• **Text excerpt**:
********

Back To School Spending:
  • Research from PayPal finds that 40% of parents and 35% college students actually plan to spend more on back-to-school shopping this year. First-year college students, especially, plan to spend 39% more ($732) than the average K-12 parent ($444) on back-to-school shopping this year.  63% say they plan to spend more on remote learning furniture and home goods and 59% indicate spending increase on remote learning and tech.
  • The National Retail Federation estimates parents with kids in K-12 will spend an average of $790, up from $697 last year, while families with college going kids are forecast to spend an average of $1,060, up from $977 in 2019. As a result, total back-to-school and college spending is projected to reach $101.6 billion, topping last year's $80.7 billion and crossing the $100 billion mark for the first time."
  • Deloitte projects that $28.1 billion will be spent on back-to-school items this year, roughly flat compared to 2019.  The consultancy estimates that stronger spending on technology will largely offset steep reductions in spending on clothing and traditional back-to-school supplies.
  • The new school shopping, via Axios.
Grant Opportunity:  New $2 million grant opportunity from Schmidt Futures.  The Futures Forum on Learning: Tools Competition invites teachers, students, researchers, technologists, and ed tech leaders to propose a tool, technology, platform, or research project that can accelerate recovery from COVID-19-related learning loss for students between grades K-12, and advance the field of learning engineering.  Projects should address one of the following:
  • Increase the number of students who are reading by 3rd grade
  • Increase the number of students on track in middle-school math
  • Expand the number of students gaining data and computer science skills in high school
  • Driving more students into college through academic and nonacademic supports
  • Another pressing learning goal identified by the team that is related to COVID-19.

********

• **Explore the material**:
A. List the learning goals that the grant section of the back-to-school text says a project should address.
B. Continue the back-to-school spending and grant text from its last line, in the same plain style.

• **Extracted data**:
********

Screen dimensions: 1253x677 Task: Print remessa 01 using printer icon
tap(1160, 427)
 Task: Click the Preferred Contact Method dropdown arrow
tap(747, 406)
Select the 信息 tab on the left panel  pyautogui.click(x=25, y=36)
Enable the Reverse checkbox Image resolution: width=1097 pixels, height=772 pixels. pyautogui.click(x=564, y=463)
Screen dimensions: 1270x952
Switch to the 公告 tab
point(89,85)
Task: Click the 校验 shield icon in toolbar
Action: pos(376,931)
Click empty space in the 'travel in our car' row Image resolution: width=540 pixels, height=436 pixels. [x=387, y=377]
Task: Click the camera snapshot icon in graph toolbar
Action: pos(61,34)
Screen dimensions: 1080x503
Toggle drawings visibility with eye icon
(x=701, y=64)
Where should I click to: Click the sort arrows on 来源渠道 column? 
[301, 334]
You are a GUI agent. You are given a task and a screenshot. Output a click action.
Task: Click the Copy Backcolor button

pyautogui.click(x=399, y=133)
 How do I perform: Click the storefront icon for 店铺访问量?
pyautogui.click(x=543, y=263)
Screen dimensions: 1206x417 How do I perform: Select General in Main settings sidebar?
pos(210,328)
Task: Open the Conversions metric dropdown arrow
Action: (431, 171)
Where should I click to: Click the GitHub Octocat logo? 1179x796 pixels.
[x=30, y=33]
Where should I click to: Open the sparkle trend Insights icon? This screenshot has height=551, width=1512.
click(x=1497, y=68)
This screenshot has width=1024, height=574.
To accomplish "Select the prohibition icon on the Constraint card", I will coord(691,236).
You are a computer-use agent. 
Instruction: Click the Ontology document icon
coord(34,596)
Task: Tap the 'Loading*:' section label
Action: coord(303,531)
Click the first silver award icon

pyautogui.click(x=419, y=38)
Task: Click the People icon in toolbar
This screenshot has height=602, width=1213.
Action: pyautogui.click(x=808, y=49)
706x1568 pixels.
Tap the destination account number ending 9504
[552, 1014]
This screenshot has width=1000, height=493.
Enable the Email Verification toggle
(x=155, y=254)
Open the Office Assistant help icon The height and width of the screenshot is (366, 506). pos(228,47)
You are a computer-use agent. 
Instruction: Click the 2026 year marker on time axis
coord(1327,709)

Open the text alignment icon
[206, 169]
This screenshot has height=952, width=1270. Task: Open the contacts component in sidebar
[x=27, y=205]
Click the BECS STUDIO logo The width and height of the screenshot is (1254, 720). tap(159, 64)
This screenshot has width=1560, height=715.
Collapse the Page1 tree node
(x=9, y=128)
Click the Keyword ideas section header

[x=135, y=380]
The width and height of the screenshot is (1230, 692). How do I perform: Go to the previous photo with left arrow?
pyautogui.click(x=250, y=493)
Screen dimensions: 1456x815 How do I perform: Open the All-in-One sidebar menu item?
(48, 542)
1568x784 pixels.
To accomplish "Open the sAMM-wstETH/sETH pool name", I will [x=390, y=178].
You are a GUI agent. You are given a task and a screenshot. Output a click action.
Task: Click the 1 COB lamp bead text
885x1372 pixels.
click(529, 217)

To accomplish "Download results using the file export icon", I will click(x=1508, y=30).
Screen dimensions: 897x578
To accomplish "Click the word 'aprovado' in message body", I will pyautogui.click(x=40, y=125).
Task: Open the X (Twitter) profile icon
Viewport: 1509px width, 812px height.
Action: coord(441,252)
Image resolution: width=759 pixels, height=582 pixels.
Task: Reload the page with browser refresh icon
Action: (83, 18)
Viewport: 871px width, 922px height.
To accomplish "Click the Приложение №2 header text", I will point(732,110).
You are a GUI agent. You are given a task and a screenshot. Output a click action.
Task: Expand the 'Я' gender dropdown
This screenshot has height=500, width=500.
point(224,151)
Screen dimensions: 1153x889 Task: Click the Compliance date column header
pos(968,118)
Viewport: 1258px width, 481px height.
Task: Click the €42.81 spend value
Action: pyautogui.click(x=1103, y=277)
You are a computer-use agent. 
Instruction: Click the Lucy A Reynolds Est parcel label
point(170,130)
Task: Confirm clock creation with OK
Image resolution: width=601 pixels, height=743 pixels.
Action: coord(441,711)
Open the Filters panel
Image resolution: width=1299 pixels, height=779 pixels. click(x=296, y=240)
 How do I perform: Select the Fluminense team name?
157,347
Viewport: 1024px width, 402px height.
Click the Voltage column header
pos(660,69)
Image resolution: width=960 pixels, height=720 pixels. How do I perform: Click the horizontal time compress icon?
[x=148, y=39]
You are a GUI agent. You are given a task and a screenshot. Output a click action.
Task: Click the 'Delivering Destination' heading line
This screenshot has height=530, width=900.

********

• **Task-by-task answers**:
A.
- Increase the number of students who are reading by 3rd grade
- Increase the number of students on track in middle-school math
- Expand the number of students gaining data and computer science skills in high school
- Driving more students into college through academic and nonacademic supports
- Another pressing learning goal identified by the team that is related to COVID-19

B.
Drawing On Lessons From Summer Camps to Reopen Schools:  National Geographic article on the lessons learned from summer camps that could apply to reopening schools. 

Higher Education:  A new modeling study published by researchers at Harvard and Yale Universities concluded that a safe way to bring college students back to campus this fall would be to test them for COVID-19 every two days using "a rapid, inexpensive, and even poorly sensitive" test.  The authors estimated the per-student cost over an 80-day semester of implementing "the preferred screening strategy" -- a test with 70 percent sensitivity every one, two or seven days depending on the rate of transmission -- were $910, $470 or $120 respectively.

Online Tutoring:  Useful overview from Ulrich Boser covering the research around effective tutoring and various providers.

Parents Struggle as Schools Reopen Amid Coronavirus Surge:  Via AP:  "Putting your child on the bus for the first day of school is always a leap of faith for a parent. Now, on top of the usual worries about youngsters adjusting to new teachers and classmates, there’s COVID-19."

Pandemic Notebook: Via The 74:  13 students about COVID-19, their disrupted school year and the disorienting new normal

OpEds: You Made It To August!  Good job team.  Just finished my CrossFit workout and jumping into the week.